Search code examples
rrcpprcppparallel

Exporting RcppParallel::RVector vs std::vector


Consider the following serial example function:

// [[Rcpp::plugins(cpp20)]]
#include <Rcpp.h>

// [[Rcpp::export]]
Rcpp::NumericVector example_fun(int n) {
  Rcpp::NumericVector result (n);
  for(int i = 0; i < n; ++i) {
    result[i] = something();
  }
  return result;
}

Parallelizing this loop with OpenMP requires the use of e.g. std::vector or RcppParallel::RVector, as Rcpp vectors are not thread-safe. The corresponding parallel std::vector version is

// [[Rcpp::plugins(cpp20)]]
// [[Rcpp::plugins(openmp)]]
#include <Rcpp.h>
#include <omp.h>
#include <vector>

// [[Rcpp::export]]
std::vector<double> example_fun(int n) {
  std::vector<double> result (n);
  #pragma omp parallel for
  for(int i = 0; i < n; ++i) {
    result[i] = something();
  }
  return result;
}

and similarly with RcppParallel::RVector<double> example_fun(int n) for RcppParallel::RVector.

If I understand correctly, exporting an Rcpp::NumericVector makes the data available to R without copying it, as it is essentially R's native data type. What I would like to know, is how exporting a std::vector or an RcppParallel::RVector works internally? Is the vector copied? Is it moved? Does it require type conversions? And importantly, is one of the two options clearly more efficient than the other?

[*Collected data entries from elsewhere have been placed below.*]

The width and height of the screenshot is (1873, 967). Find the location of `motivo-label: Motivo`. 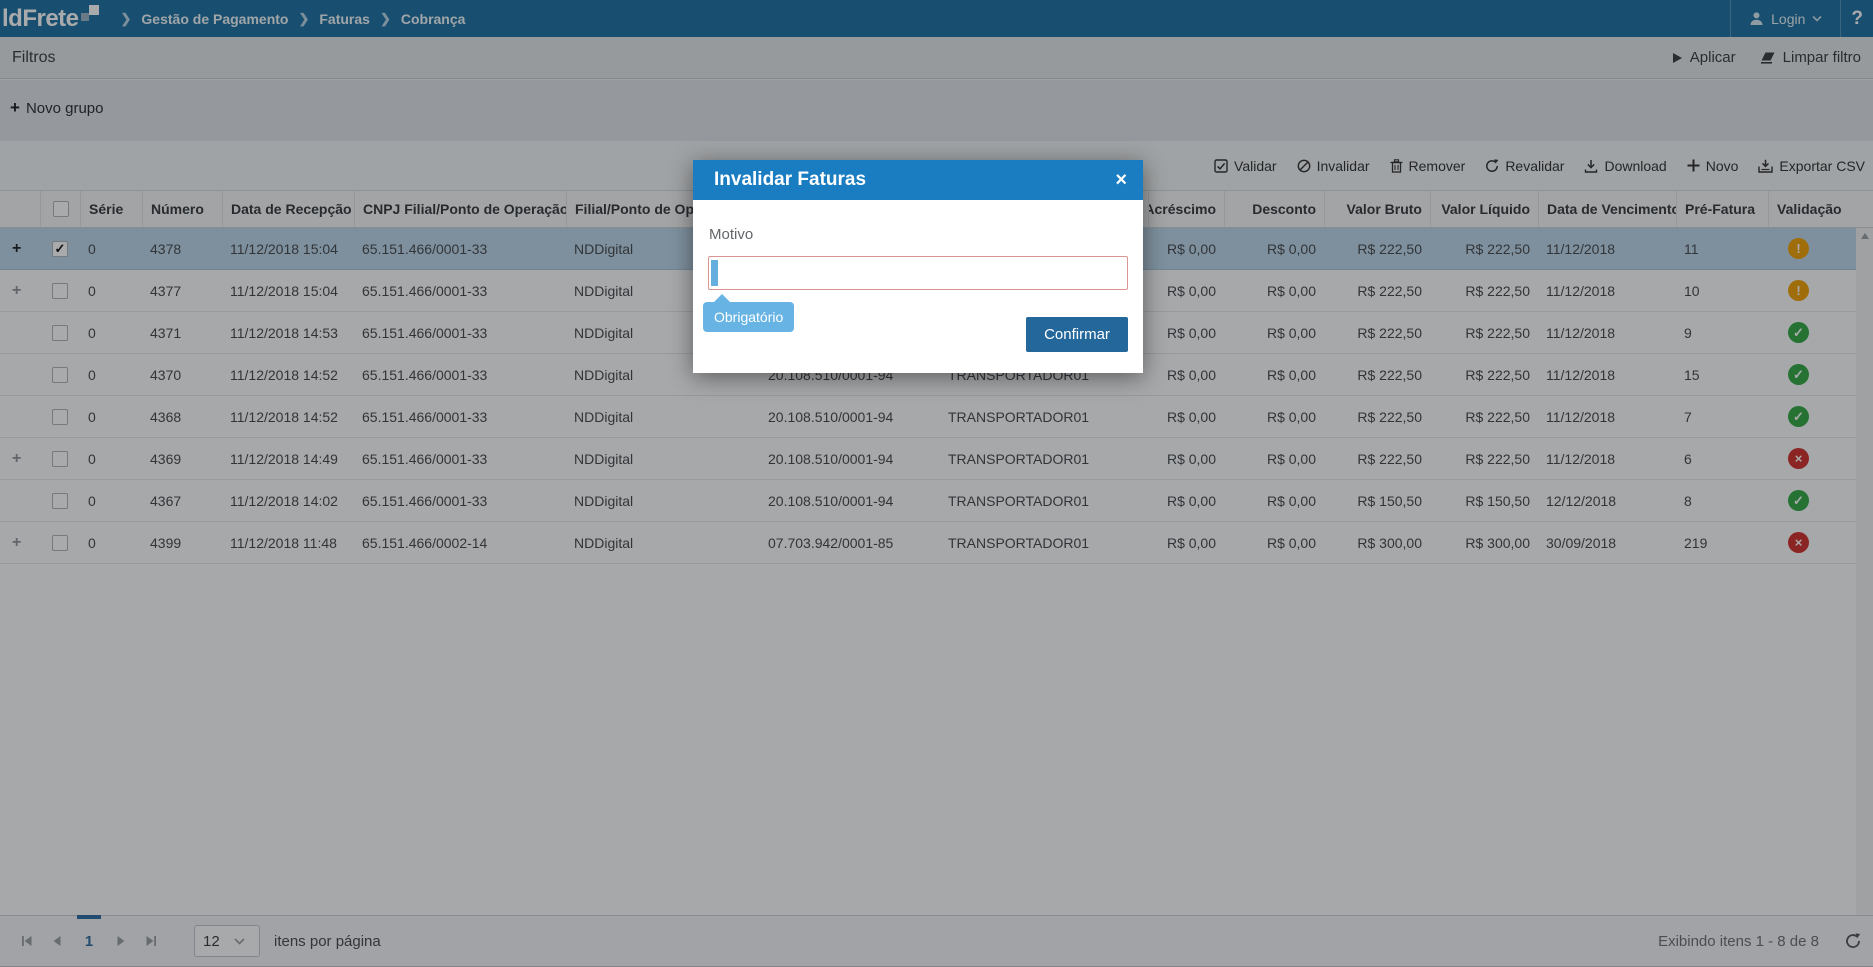

motivo-label: Motivo is located at coordinates (732, 234).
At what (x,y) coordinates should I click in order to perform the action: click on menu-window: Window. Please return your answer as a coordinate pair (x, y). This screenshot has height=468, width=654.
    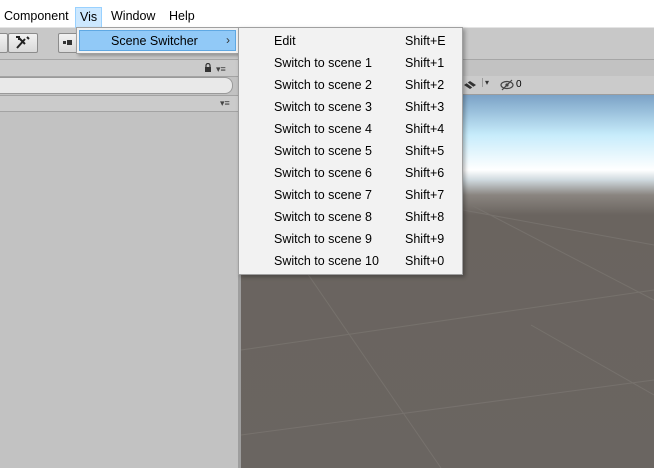
    Looking at the image, I should click on (133, 16).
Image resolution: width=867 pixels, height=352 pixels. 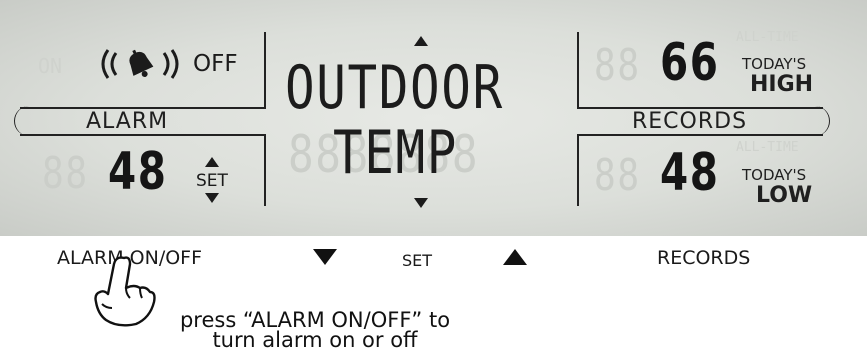 What do you see at coordinates (578, 170) in the screenshot?
I see `right-lower-bracket` at bounding box center [578, 170].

As a quick additional question, I would also like to know, if the Rcpp tread safety issue also applies to vectorized simd loops: #pragma omp simd or #pragma omp parallel for simd?

Thanks.


Solution

  • You may be complicating things for yourself here. It helps to step back, and you can also inspect what R does if/when you play, e.g. the memory profiling options are good!

    In a nutshell, R uses SEXP types and these have 'native' integer and double vectors -- which you can access from R as integer(3) and double(4) to create and allocate, respectively, a three and four element vector.

    Now, using Rcpp::IntegerVector and Rcpp::NumericVector does the absolutely to the bit equivalent step. It uses R's own allocator, and the resulting object is indistinguishable to R from one created in R. (It's of course the same via the C API of R itself, Rcpp acceses it.)

    On the other hand, C++ STL objects like std::vector, or contributed types like RVector use memory allocated elsewhere (which helps e.g. with RcppParallel as you note and keeps it thread-safe) so for each of these we must copy into an R data structure. And that really is the gist of it. Data that "already is like R's own" needs no copy. Everything else needs a copy.

    (As a total aside there is no C++20 anywhere in your example. Not even C++11. What you wrote would have built ten+ years ago when C++98 (!!) was still the default. Life is much better now under current R and current compilers so I hardly ever set standards plugins as C++14 or C++17 are already the default if you are on current-enough systems.)